Il s’agit d’une œuvre lyrique, de structure assez similaire à celle de la tragédie lyrique, avec une ouverture, un prologue et des actes qu’on appelle des « entrées ». Chaque « entrée » est thématiquement indépendante de l’ensemble de l’œuvre (contrairement aux actes de la tragédie). Dans chaque « entrée » les personnages changent ainsi que et les intrigues, souvent légères et amoureuses. L’Opéra-ballet était un spectacle de pur divertissement, avec parfois, une couleur volontiers pastorale ou exotique comme c’est le cas des Indes Galantes de Rameau.
Ce genre français né au XVIIe siècle sous l'impulsion de Rameau et Lully privilégie la danse et la musique instrumentale sur le chant. Il se structure en quatre ou cinq actes indépendants les uns des autres, appelés « entrées », reliés toutefois par un thème commun. Dans les Indes galantes, chaque entrée se situe dans une Inde différente.

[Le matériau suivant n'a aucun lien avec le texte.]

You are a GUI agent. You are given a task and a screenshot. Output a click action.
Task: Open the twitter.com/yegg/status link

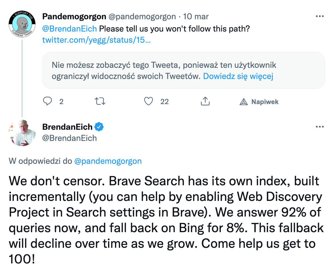[x=96, y=40]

Nous sommes au XVIIIème siècle, où l'on considère qu'il y a deux sortes d'Indes, les Orientales et les Occidentales. Le ballet de Rameau nous invite à un drôle de voyage en compagnie d'un Turc généreux, des Incas de l'Ouest, des Persans de l'Est et des peuples d'Amérique du Nord. La Quatrième et dernière entrée nommée "les Sauvages" de cet opéra ballet se déroule dans une forêt d’Amérique du nord. Adario, le chef des guerriers indiens, s’apprête à conclure la paix avec les colons français et espagnols. Deux officiers, le Français Damon et l’Espagnol Don Alvar, courtisent une jeune indienne, Zima. Damon professe l’inconstance, Don Alvar l’amour sérieux et exclusif. Mais Zima ne veut ni d’un époux volage, ni d’un époux jaloux. Elle leur préfère Adario. La Danse du grand calumet de la paix, scelle l'union de Zima et d'Adario, en même temps que la réconciliation entre les Sauvages et les Européens.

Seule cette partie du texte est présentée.